El casting de adhesiones y recuperaciones, merece un capítulo aparte, entre Luke Perry, Al Pacino, Bruce Dern, Kurt Russel y Julia Butters (una de las revelaciones de la década que da voz a uno de los textos ingeniosos del libreto sobre el arte de la interpretación, dentro y fuera del método).
Tampoco avizoraba el destino de contemplar una especie de remake de La matanza de Texas, pero alterando los papeles, pues las chicas malas encarnan el rol de las presencias terroríficas en la famosa secuencia del rancho decadente del largometraje. Posible forma de responderle a las beatas y viudas del Me Too.

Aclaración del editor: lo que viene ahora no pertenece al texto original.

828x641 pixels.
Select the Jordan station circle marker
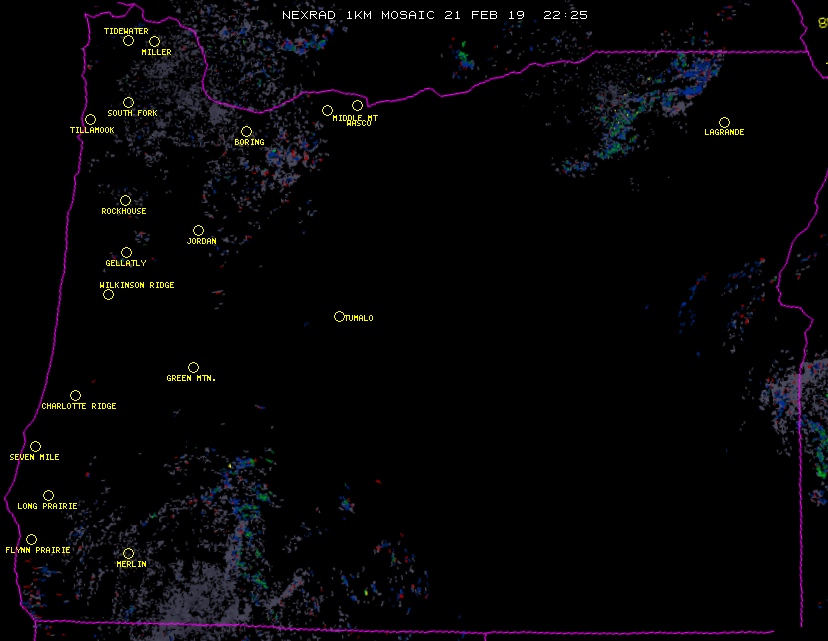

Al final, Tarantino concibe otro esplendoroso desenlace de catarsis, que incomoda a los puristas del bostezo, que oportunamente sacudirá a los resentidos defensores del progresismo hippie, al que no le dejan títere con cabeza.
Enhorabuena porque el público venezolano lo celebra con risas y aplausos.
A usted y a mí nos queda dilucidar en el foro, de las redes sociales, si Tarantino es un genio del trastorno o un populista reaccionario.
En cualquier caso, apuesto que hay más cine en Érase una vez en Hollywood de lo que le reconocen sus críticos conservadores.
Reconciliado con el toque de un clasicismo iconoclasta, el director se despide con el que es su cierre de Casablanca, albergando el principio de una bonita amistad.
Grúas, travellings y panorámicas de una ciudad espectral e hipnótica hacen el resto por uno de los hitos cinematográficos del 2019.